Sessions Reverses Obama-era Policies, Sets Prosecutors Loose on Marijuana

The marijuana industry flourished under President Obama, in part due to his decision to relax federal prosecution in states where the drug was legal. 

The “Cole memo,” issued in 2013, directed federal prosecutors to focus on organizations selling weed to children, engaging in violence, or selling the drug in areas where it is illegal. In states where the drug is legal, enforcement was left to local authorities.

These states are “less likely to threaten” federal priorities like selling to children, wrote then-Deputy Attorney General James Cole. “The memo sets out harms we saw associated with marijuana” but otherwise, essentially “lets the states deal with this,” Cole told CNN. “Given a non-perfect situation, we figured this was the best way to deal with it.”

Attorney General Jeff Sessions reversed this policy on Thursday, enabling federal prosecutors to “more aggressively enforce drug laws governing marijuana trafficking and sales,” reports The Wall Street Journal. 

Sessions argues the Obama-era policy “undermines the rule of law” and told federal prosecutors to “follow the well-established principles that govern all federal prosecutors” in deciding on which marijuana-related activities to focus. 

Sessions’s memo “reduces the level of comfort in the industry until it sees how US attorneys actually implement it,” says Cole. “Each US attorney now gets to decide what will and will not be prosecuted…There was a previously higher level of reliability that you could operate your industry if you followed certain rules.

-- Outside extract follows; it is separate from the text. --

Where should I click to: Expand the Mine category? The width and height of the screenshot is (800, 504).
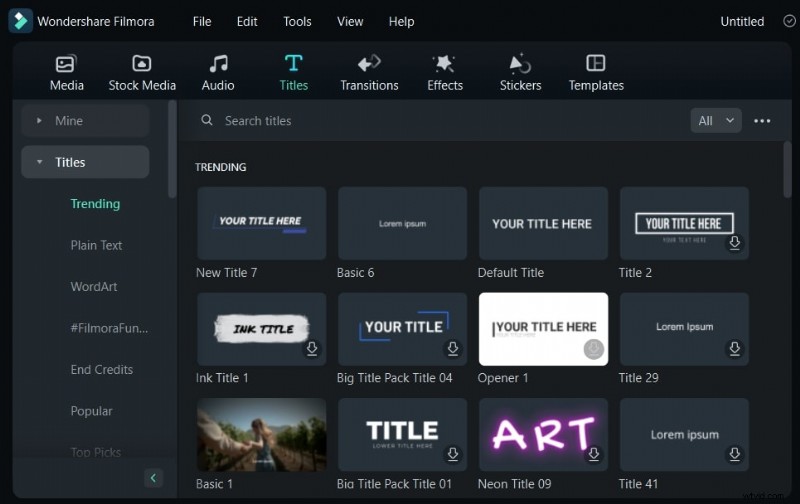tap(40, 121)
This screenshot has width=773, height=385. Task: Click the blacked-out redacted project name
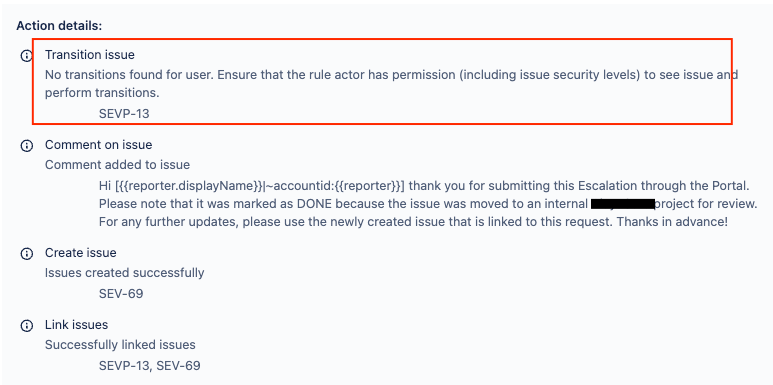pos(622,204)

That’s not necessarily being destroyed, but it is being thrown into question.” 

At least one attorney from Colorado has already said he will not be changing his approach towards marijuana prosecutions.

Sessions’s decision comes days after California became the seventh state to allow recreational marijuana. Massachusetts will allow it in July of this year, and a proposal is pending in Maine.

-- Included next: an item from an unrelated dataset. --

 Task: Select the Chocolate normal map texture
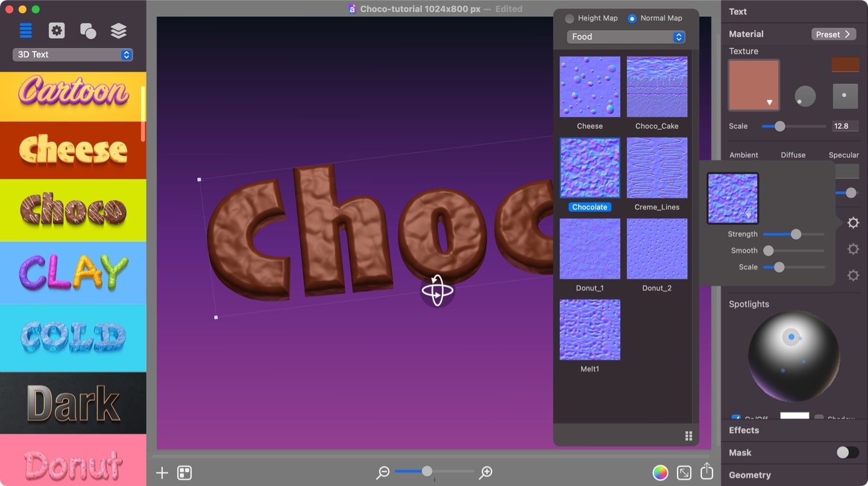590,168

California Lieutenant Governor Gavin Newsom has already promised to pursue “all legal, legislative, and political options to protect its reforms and its rights as a state.” Justice Department officials say they are unsure whether they will take legal action against states where the drug is legal. 

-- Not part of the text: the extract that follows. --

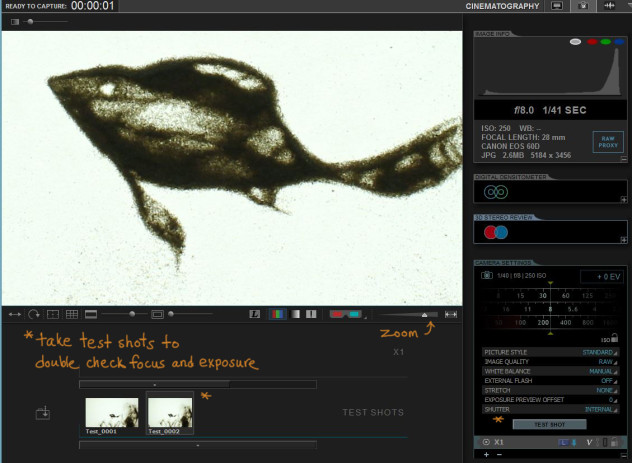
Task: Switch to the camera workspace icon
Action: pyautogui.click(x=583, y=6)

The policy change also raises questions about tax revenue and further complicates the situation for banks that are already scared to join the marijuana industry. Among the rules withdrawn on Thursday was a 2014 Justice Department policy that allowed banks to do business with pot sellers in states where the drug was legal. 

Thursday’s announcement was met with broad criticism from politicians in both parties. 

Alaska Senator Lisa Murkowski (R) said the decision is “disruptive to state regulatory regimes and regrettable.”

Rep. Earl Blumenauer (D-OR) called the decision “outrageous,” saying that it goes “against the majority of Americans – including a majority of Republican voters – who want the federal government to stay out of the way is perhaps one of the stupidest decisions the Attorney General has made.”

As Rep. Dana Rohrabacher (R-CA) points out, Sessions’ decision could actually increase marijuana violence by pushing sales into the black market. “Sessions has shown a preference for allowing all commerce in marijuana to take place in the black market, which will inevitably bring the spike in violence he mistakenly attributes to marijuana itself. He is doing the bidding of an out-of-date law enforcement establishment that wants to wage a perpetual weed war and seize private citizens’ property in order to finance its backward ambitions.” 

Others have pointed to a 2016 interview in which President Trump said legalization is a decision that should be left to the states. 

“This reported action directly contradicts what Attorney General Sessions told me prior to his confirmation,” tweeted Senator Cory Gardner (R-CO). “With no prior notice to Congress, the Justice Department has trampled on the will of the voters in CO and other states, I am prepared to take all steps necessary, including holding DOJ nominees, until the Attorney General lives up to the commitment he made to me prior to his confirmation.”